◆ TASK: All records, minus the pictures: write them out exactly.

Start of INFORMATION SHOWN

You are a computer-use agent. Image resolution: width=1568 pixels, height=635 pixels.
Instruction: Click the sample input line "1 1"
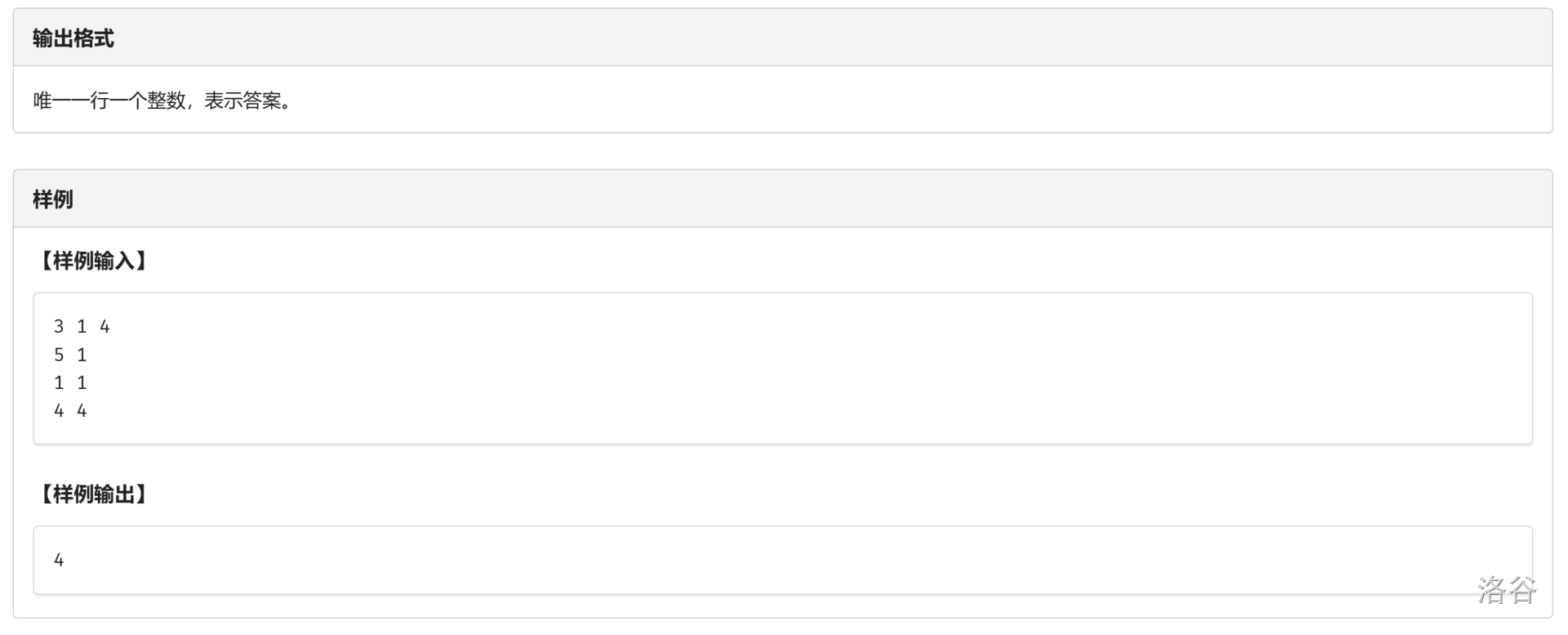coord(70,382)
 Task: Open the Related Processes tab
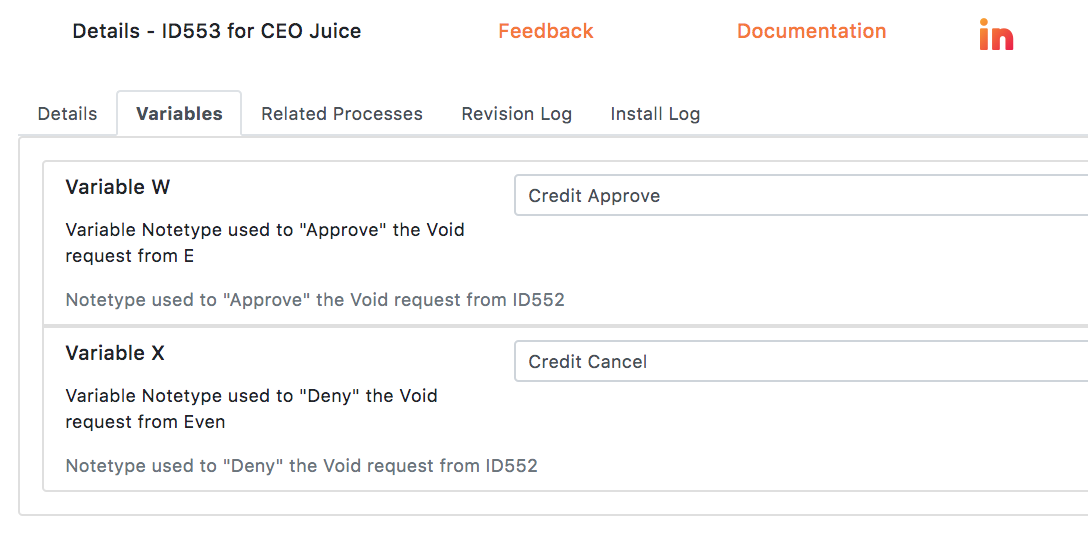click(341, 114)
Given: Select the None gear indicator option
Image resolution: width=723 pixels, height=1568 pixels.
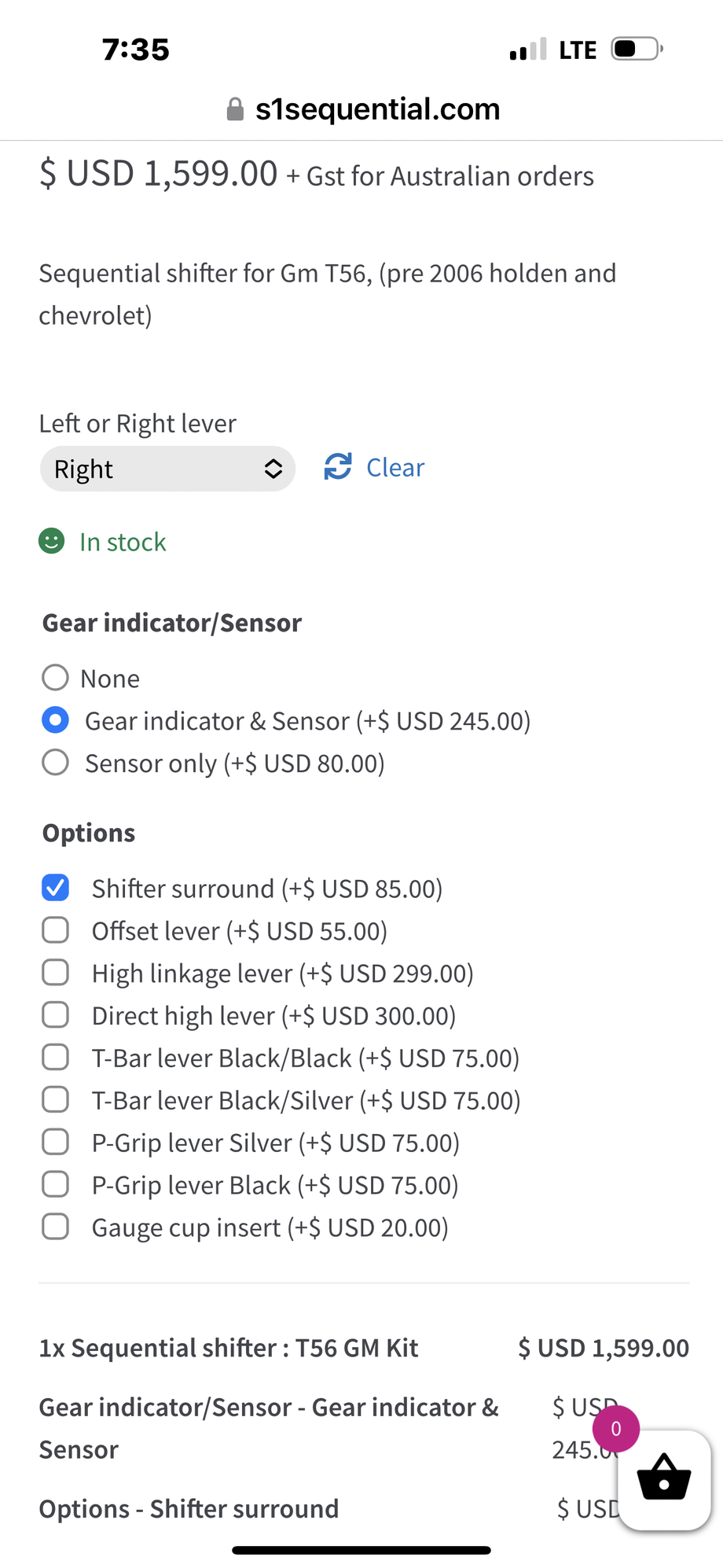Looking at the screenshot, I should pos(55,678).
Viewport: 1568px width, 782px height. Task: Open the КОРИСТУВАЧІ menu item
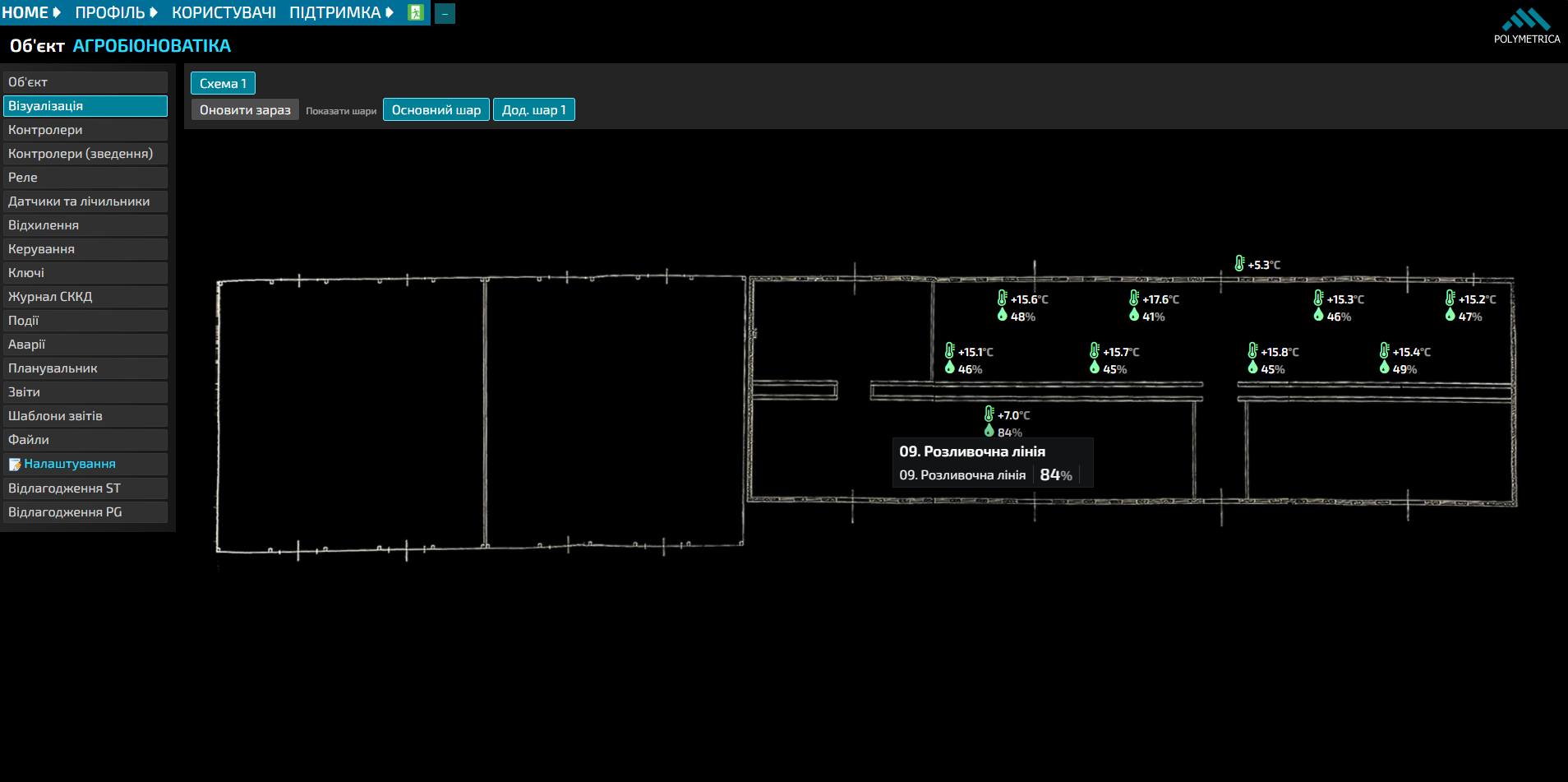click(x=224, y=12)
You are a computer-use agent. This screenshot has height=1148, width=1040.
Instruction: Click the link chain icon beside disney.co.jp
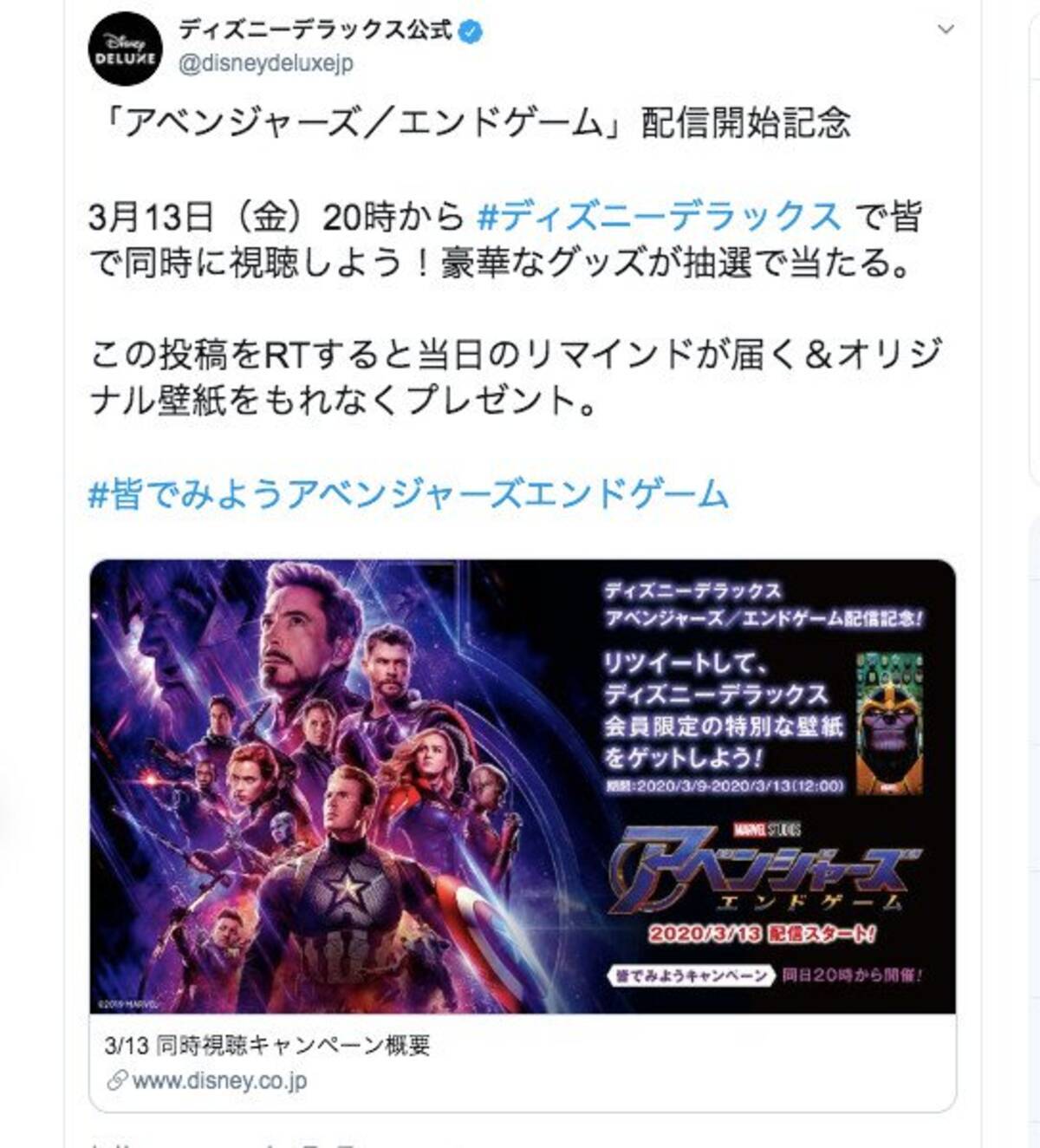tap(117, 1081)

End of INFORMATION SHOWN

◆ WRITTEN RESPONSE:
You are a computer-use agent. Image resolution: width=1568 pixels, height=635 pixels.
Instruction: Click the sample input line "1 1"
coord(70,382)
 Task: Open the Related Processes tab
click(341, 114)
Given: Select the None gear indicator option
Image resolution: width=723 pixels, height=1568 pixels.
Looking at the screenshot, I should pos(55,678).
Viewport: 1568px width, 782px height. Task: Open the КОРИСТУВАЧІ menu item
click(x=224, y=12)
You are a computer-use agent. This screenshot has height=1148, width=1040.
Instruction: Click the link chain icon beside disney.co.jp
tap(117, 1081)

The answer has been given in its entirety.